Inductive proofs all structure the induction slightly differently each time (there's induction, course-of-values induction, structural induction, and so on), and your HOF encodes exactly one such induction scheme.

In "Recursion schemes from comonads", Tarmo Uustalu, Varmo Vene, and Alberto Pardo show how you can use a comonad-parameterized fold to recover most of recursion schemes you mentioned.

Also freely available

But what about multiple parallel loops?

Let's say, as another simple example, that you want to output lines while cycling through a list of colours, something that comes up fairly often in HTML-generation, for example.
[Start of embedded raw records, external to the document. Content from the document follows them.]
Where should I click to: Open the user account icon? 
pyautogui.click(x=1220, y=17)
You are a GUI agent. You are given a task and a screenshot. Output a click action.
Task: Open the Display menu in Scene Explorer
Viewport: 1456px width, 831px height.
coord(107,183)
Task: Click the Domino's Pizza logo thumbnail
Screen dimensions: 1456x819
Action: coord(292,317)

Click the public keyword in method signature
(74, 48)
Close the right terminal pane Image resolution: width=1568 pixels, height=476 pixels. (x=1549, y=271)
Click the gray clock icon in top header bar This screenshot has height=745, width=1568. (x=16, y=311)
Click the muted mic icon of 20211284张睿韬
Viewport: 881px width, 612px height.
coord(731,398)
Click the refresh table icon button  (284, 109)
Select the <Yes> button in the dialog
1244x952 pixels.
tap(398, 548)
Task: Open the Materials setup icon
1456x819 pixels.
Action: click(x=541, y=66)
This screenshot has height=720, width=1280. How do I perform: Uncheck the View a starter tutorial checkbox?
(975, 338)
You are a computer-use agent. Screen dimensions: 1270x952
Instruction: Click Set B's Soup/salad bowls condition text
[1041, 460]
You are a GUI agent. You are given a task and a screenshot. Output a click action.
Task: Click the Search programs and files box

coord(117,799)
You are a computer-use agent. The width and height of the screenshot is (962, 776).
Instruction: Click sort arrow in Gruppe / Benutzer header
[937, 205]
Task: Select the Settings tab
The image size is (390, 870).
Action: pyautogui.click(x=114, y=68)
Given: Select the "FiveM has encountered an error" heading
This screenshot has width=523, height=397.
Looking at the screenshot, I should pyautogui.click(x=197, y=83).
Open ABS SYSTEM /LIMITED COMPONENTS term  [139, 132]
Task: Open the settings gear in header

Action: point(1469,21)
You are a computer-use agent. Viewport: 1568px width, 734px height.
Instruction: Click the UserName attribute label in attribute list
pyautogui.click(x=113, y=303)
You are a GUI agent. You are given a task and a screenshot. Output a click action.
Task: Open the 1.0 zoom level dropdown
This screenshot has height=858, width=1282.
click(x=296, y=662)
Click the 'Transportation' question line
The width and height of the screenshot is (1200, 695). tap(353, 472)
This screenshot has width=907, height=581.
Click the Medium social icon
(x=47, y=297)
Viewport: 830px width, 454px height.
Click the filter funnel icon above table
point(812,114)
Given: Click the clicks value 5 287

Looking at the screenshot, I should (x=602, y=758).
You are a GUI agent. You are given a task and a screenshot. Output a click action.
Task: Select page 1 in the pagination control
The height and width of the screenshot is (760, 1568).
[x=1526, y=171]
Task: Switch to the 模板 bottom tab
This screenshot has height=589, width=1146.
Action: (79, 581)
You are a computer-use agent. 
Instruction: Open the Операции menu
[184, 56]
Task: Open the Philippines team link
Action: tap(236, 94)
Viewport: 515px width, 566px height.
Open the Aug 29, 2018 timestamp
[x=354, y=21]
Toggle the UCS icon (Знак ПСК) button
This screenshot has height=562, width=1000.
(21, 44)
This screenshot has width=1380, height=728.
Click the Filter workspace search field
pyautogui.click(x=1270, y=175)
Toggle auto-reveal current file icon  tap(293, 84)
Now, I'm just guessing how you would do it with Shivers' constructs, since there isn't a lot of detail about the precise semantics, but it seems like it would be something like this:

(loop
   (subloop (loop (for colour in-vector colours)))
   (subloop (for line in lines))
   (save (coloured-line line colour)))

Now, if I've got this right, the interesting part here is the scoping rule: colour and line are both in scope for the save clause, making the scopes somewhat non-lexical, but still entirely logical.

This is the part that I thought was either warped or elegant, but my vote is still for elegant.

For that example, I find "zip" more readable

Let's say, as another simple example, that you want to output lines while cycling through a list of colours, something that comes up fairly often in HTML-generation, for example.

In Haskell, I would do something like zipWith coloredLine (concat $ repeat colors) lines, and either map or fold the result.

Of course, that doesn't work so well without lazy evaluation.

Zippage

Of course, that doesn't work so well without lazy evaluation.

Even in a language like Python you can very easily build up an iterator algebra vocabulary using generators. It's a much less elegant approach than relying on lazy evaluation, but once you have built up that vocabulary it is very convenient to use.

Is this really about dynamic

Is this really about dynamic vs. lexical scope? Dynamic scope would seem to be a "control flow" scope? Common Lisp allows both types.

CFG scoping is lexical

I phrased that badly. It is not that the scope is non-lexical; it is that it doesn't correspond to standard lexical nesting. Although this is not a precise description, it is rather as though the scope works like this:

(loop
   (subloop (loop (for colour in-vector colours)    ⎫   ))
   (subloop (for line in lines)                     ⎭↴  )
 ↳(save (coloured-line line colour)))

That is, the lexical context splits between the subloops, but then rejoins and flows into the (non-contained) (save …). That mirrors the execution flow: the two subloops are iterated in parallel, and the remaining clauses are evaluated once both subiterations have come up with a binding, but it is not dynamic scoping: the scope is entirely static.

Iteration via delimited continuations

It should be mentioned that

(loop
  (for i in '(1 2 3))
    (for j in '#(4 5 6))
     (display (list i j)))

can be realized as

(loop
  (let ((i (enum-list '(1 2 3))))
    (let ((j (enum-vector '#(11 12 13))))
      (display (list i j))
      (newline))))

where

(define (enum-list l)
  (shift f (for-each f l)))
    
(define (enum-vector v)
  (shift f 
    (let loop ((i 0))
      (if (>= i (vector-length v)) #f
	(begin (f (vector-ref v i)) (loop (+ 1 i)))))))

and loop is just reset. It should be noted
how let plays the role of for. It is
possible to design a bit more complex realization of enumerators, so
that both nested and parallel loops become possible. Switching from a
nested loop to a parallel loop becomes the matter of switching the
top-level form from loop to loop-parallel,
preserving the body of the loop. Chung-chieh Shan suggested that
example.

Oh! is there an implementatio

Oh! is there an implementation of this loop-parallel avaible anywhere (accesable) ?

Any recent developments?

This paper has been on my mind again recently..

Does anyone know of more recent developments with respect to this? Is anyone using it to great effect, etc.